Task description: Search the records for "node". Copy every line where it appears.

Materials provided:
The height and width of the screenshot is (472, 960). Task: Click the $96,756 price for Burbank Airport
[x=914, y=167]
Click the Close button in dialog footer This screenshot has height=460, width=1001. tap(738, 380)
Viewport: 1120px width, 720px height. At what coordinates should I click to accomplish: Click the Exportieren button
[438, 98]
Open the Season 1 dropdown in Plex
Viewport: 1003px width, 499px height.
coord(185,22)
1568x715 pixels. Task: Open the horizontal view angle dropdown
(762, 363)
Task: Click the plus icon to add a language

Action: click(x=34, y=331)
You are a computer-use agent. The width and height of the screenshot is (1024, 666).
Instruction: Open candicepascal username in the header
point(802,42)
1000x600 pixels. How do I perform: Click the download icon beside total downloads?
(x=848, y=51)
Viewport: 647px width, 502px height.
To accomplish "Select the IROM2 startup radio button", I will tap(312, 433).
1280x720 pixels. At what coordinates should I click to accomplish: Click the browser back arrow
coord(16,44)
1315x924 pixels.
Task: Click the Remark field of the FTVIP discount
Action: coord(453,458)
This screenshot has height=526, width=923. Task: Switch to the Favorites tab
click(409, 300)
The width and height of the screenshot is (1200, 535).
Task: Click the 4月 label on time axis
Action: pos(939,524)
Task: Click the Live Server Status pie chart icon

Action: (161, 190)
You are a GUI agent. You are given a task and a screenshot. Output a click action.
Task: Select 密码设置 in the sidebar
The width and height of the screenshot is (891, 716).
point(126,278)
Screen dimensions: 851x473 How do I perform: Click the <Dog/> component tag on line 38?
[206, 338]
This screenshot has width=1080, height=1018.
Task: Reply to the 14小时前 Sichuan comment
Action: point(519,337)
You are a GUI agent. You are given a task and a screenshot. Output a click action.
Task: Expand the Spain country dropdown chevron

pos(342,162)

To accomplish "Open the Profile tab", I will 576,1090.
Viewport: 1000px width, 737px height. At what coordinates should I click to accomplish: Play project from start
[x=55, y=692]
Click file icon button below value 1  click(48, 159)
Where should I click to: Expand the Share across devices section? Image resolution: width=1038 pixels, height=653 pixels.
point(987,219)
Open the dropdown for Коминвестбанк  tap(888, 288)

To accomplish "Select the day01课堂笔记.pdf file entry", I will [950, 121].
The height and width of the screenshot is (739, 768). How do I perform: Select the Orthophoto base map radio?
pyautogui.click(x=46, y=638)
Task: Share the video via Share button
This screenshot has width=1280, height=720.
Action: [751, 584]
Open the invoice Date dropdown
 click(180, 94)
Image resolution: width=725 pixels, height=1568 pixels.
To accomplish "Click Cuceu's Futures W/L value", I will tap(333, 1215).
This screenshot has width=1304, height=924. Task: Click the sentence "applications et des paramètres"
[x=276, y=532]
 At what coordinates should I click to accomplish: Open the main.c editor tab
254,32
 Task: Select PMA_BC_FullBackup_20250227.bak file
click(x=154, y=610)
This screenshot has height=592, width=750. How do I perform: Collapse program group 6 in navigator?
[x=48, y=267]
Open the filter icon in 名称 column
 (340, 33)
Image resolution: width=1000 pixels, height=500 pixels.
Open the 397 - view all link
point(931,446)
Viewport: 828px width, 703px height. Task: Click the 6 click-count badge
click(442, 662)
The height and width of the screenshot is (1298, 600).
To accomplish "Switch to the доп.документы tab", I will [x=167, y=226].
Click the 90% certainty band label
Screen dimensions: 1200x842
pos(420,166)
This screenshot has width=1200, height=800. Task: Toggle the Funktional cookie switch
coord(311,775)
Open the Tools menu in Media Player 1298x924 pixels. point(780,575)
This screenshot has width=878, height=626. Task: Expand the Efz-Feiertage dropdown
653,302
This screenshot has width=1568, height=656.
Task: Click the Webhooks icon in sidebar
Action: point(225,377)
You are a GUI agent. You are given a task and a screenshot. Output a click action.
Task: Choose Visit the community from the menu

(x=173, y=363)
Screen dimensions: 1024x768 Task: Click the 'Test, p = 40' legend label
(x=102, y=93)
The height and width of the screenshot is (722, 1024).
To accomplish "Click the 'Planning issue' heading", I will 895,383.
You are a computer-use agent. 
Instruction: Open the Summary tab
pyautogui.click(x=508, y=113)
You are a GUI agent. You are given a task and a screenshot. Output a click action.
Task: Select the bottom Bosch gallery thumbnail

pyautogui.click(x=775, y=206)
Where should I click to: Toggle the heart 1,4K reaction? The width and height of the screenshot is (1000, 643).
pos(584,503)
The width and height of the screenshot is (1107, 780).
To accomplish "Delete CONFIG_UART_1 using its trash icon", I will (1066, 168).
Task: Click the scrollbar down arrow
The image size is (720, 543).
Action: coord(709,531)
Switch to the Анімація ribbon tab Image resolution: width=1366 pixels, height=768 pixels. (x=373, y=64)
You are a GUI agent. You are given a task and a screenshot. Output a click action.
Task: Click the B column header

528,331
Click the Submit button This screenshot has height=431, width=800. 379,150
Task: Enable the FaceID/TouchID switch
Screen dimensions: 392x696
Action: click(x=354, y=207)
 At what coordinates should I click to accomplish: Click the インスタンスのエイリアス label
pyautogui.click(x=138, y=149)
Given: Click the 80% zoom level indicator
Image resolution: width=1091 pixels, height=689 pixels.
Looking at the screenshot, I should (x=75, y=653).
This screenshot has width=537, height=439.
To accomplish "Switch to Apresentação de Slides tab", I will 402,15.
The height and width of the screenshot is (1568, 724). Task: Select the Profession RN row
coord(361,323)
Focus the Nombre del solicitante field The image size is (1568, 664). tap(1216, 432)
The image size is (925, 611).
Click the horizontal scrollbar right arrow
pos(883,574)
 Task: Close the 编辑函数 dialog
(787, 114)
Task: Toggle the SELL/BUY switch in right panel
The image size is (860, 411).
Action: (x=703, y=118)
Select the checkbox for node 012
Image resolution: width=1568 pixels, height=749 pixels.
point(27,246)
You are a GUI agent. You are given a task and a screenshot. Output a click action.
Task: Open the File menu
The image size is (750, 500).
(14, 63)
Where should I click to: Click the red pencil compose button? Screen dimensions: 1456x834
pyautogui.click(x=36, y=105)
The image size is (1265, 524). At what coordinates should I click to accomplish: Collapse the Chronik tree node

Response for this exercise:
Select the checkbox for node 012
The image size is (1265, 524). At what coordinates should I click to accomplish: Collapse the Chronik tree node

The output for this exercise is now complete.